When working with C, efficiency in memory usage can be a critical factor, especially in embedded systems or low-level programming. One lesser-known yet powerful GCC compiler flag that can help optimize storage is -fshort-enums. This flag changes the way the compiler allocates memory for enumerations (enum), potentially reducing the size of compiled code. In this article, we’ll look at how -fshort-enums works, when you might want to use it, and the trade-offs involved. Whether you’re working on embedded systems, optimizing for low-memory environments, or just curious about how GCC handles enum types, this deep dive will help you make informed decisions.
Understanding the -fshor-enum flag
In standard C compilation, enum types are usually stored as integers, which means they are assigned the same size as an int (usually 4 bytes on most platforms). This is done to maintain consistency and alignment across platforms. However, many enum values contain only a small range of values that could fit into a smaller data type, such as a char or short. This is where the -fshort-enums flag in GCC comes in. When the -fshort-enums flag is enabled, GCC automatically determines the smallest integer type that can hold all the possible values of an enum, and uses that type instead of defaulting to an int. For example
- unsigned char (1 byte) if all enum values fit within 0–255
- signed char (1 byte) if values fit within -128 to 127.

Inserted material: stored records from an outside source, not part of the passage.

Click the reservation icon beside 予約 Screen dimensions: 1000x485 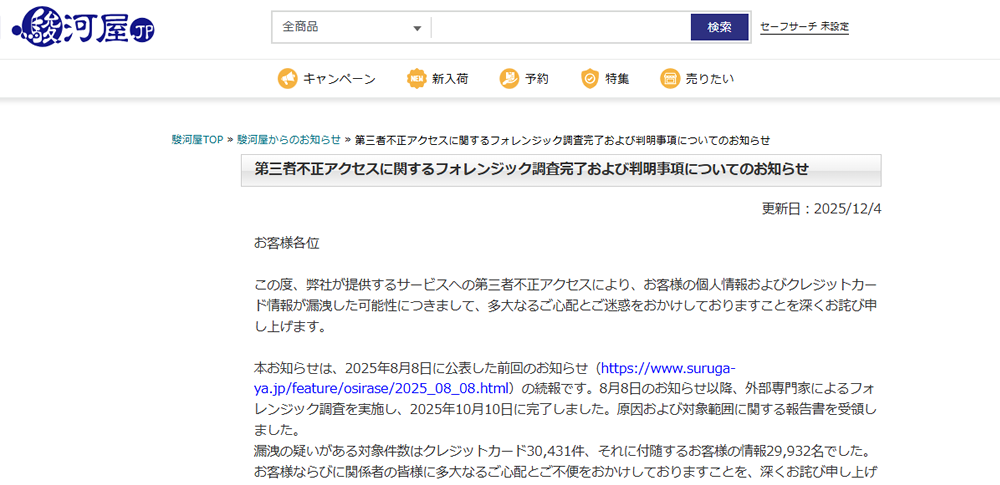point(509,78)
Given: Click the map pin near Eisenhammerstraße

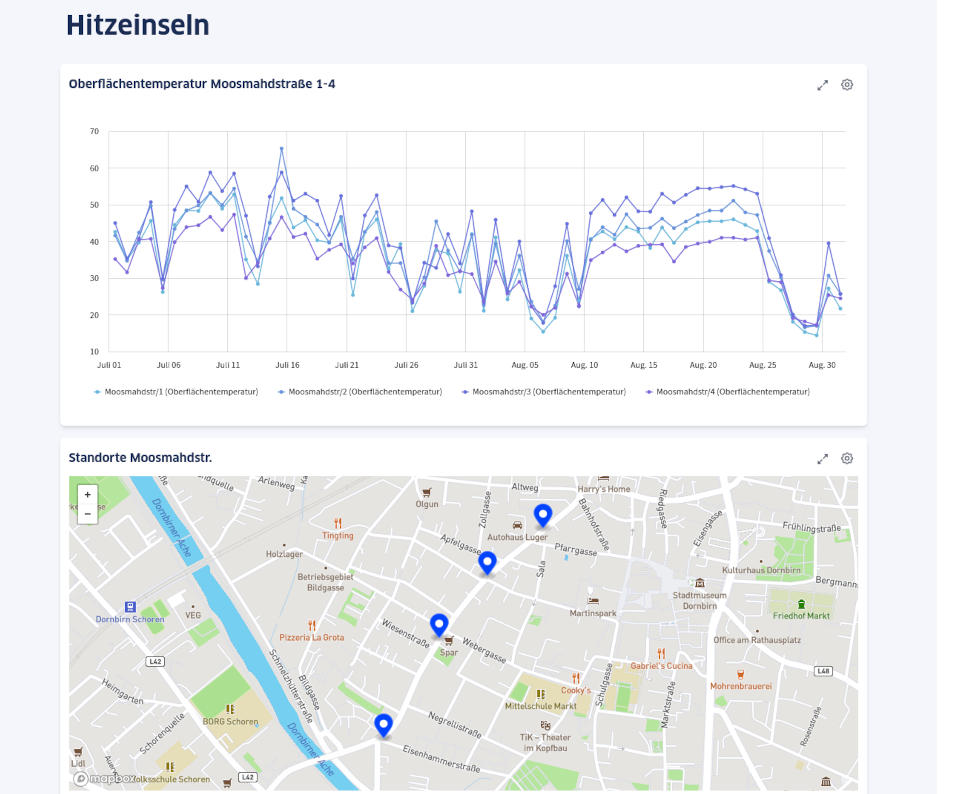Looking at the screenshot, I should [383, 725].
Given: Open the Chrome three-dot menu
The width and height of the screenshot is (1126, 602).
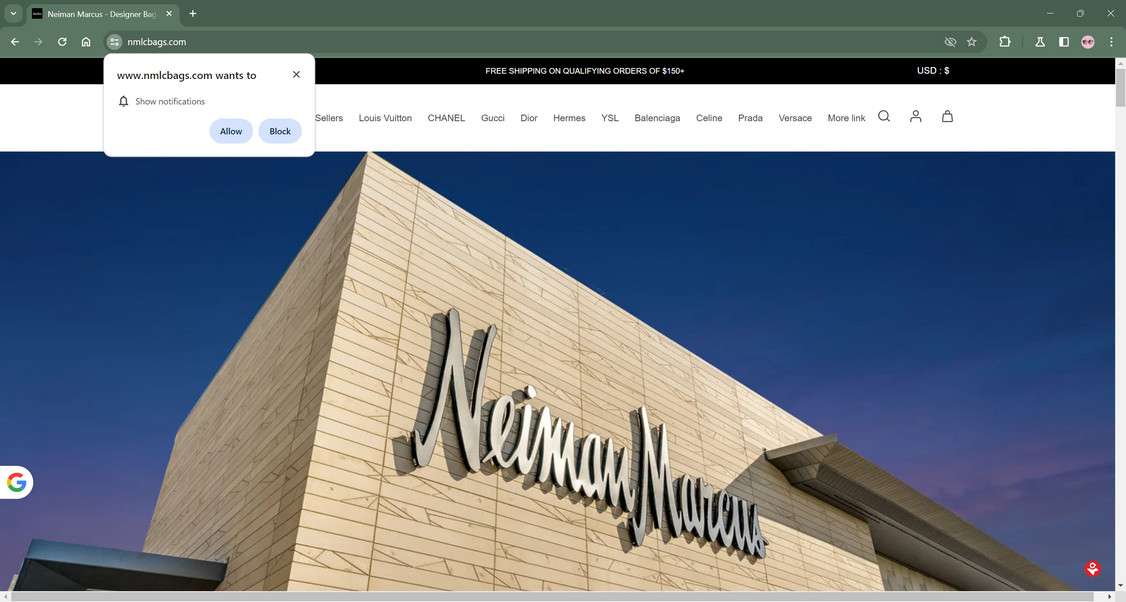Looking at the screenshot, I should [x=1111, y=42].
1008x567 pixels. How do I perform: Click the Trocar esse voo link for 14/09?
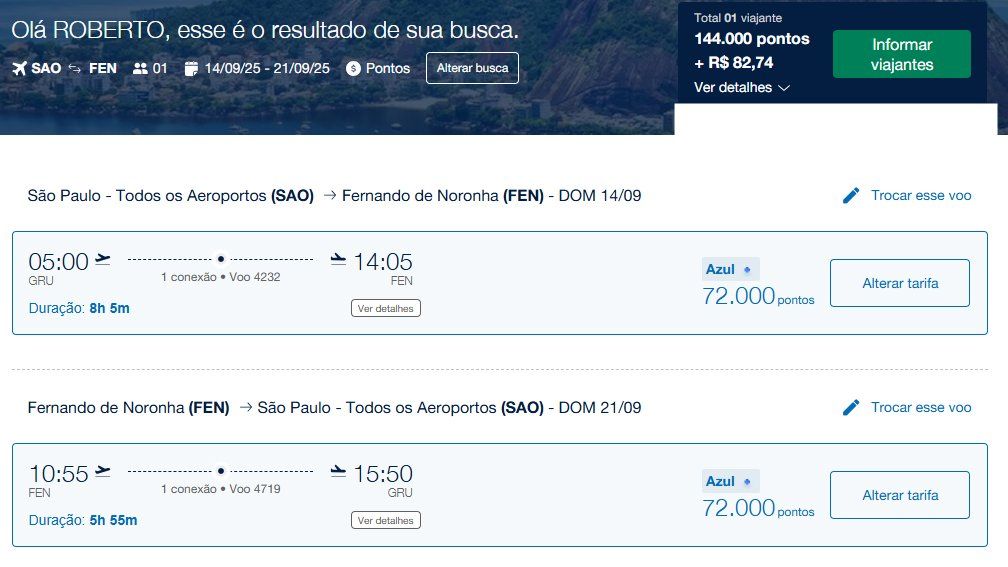tap(921, 195)
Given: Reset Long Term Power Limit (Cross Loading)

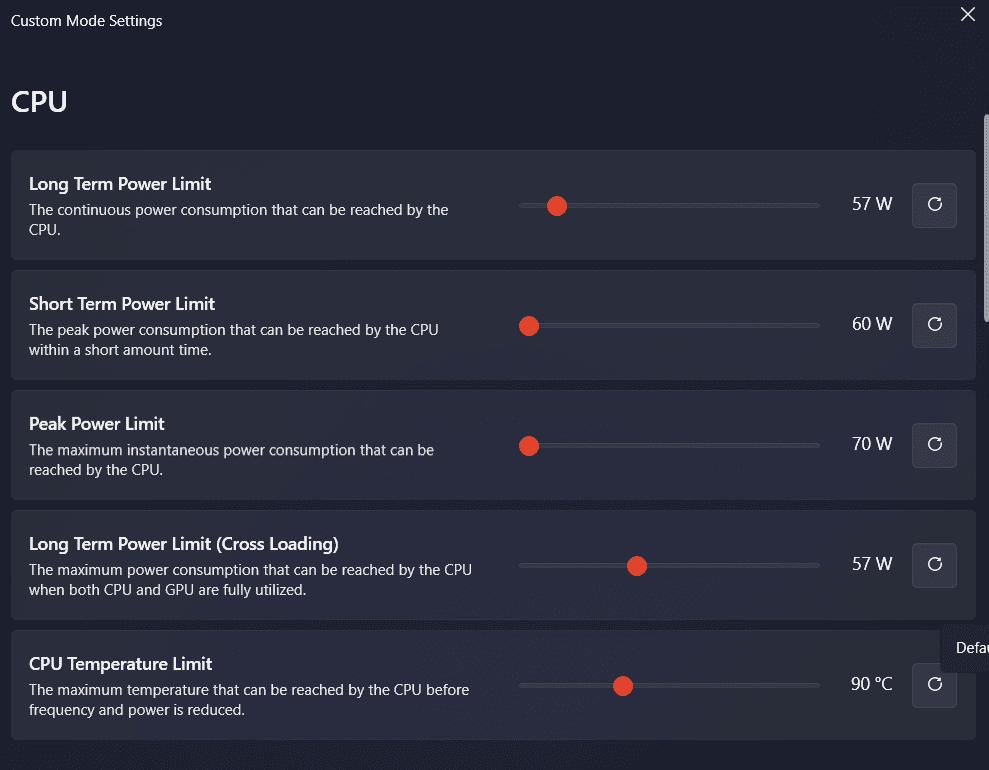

unsigned short(2 bytes) if values fit within 0–65,535.- signed short (2 bytes) if values fit within -32,768 to 32,767.
This results in a more compact representation which reduces memory consumption, especially in scenarios such as embedded systems where every byte counts.
Let’s see some examples
To check the effect of -fshort-enums, we can use the sizeof operator:
#include <stdio.h>
enum Color {
RED,
GREEN,
BLUE
};
int main() {
printf("Size of enum Color: %zu bytes\n", sizeof(enum Color));
return 0;
}Compile this code without specifing any additional flags and check the result in aterminal. You can run this code in an online compiler such as https://godbolt.org/ or use gcc in the terminal:
gcc example.c -o exampleAs a result of this code snippet you should see the following in the terminal:
Size of enum Color: 4 bytesCompile the same code again, but now with the -fshort-enums flag. You can add your own compiler options in the goodbolt online compiler. You can also compile it this way on your machine:
gcc -fshort-enums example.c -o exampleSince the maximum value for the colour enum is 2, the compiler will use the smallest possible integer type to minimise the memory footprint. You should now be able to see the result:
Size of enum Color: 1 bytesDisadvantages of using this -fshort-enums flag
One of the biggest risks of -fshort-enums is incompatibility between two binary program modules. By default, compilers treat enum types as int (4 bytes). If different parts of a program (or a program and a library it links to) are compiled with and without -fshort-enums, they may have different assumptions about enum sizes, leading to undefined behaviour or crashes. Consider a shared library is compiled without -fshort-enums
// Compiled without -fshort-enums
struct Data {
enum Color color;
int value;
};The structure that normally looks like this in memory:
| 4-byte enum (Color) | 4-byte int (value) |Now, if an application with -fshort-enums reads the same structure:
| 1-byte enum (Color) | 4-byte int (value) |This results in misaligned data access, potentially corrupting memory or crashing the program. Similar situations occur with serialisation and network communication. When sending enum values over a network, writing them to files, or working with structured binary data, using -fshort-enums can be risky. If an enum is stored as 1 byte on one system and read as 4 bytes on another, this can lead to incorrect data interpretation.
Summary
Using the -fshort-enums flag can help optimise memory usage on embedded systems & low memory environments. This is because most enums are used for small amounts of data. Typically it can fit 1 byte, but without specifying to use -fshort-enums at compile time, this will be stored as 4 bytes by default. As you can see, this can be very beneficial in terms of memory usage, but don’t forget that the size of an enum can vary between compilers or compilation flags, leading to compatibility problems when exchanging binary data between different systems. There is a potential risk of misunderstanding the data when referencing it with pointers. If an enum is used within a struct, changing its size may affect the layout and alignment of the struct. Using -fshort-enums can make debugging more difficult: gdb or other debuggers may assume a 4-byte enum, leading to incorrect variable display. Compiler warnings/errors can be misleading when dealing with mismatched sizes. As you can see, the benefits of using -fshort-enums are undeniable, but there are many other considerations to make sure you don’t run into problems just because you want to save a few bytes of memory.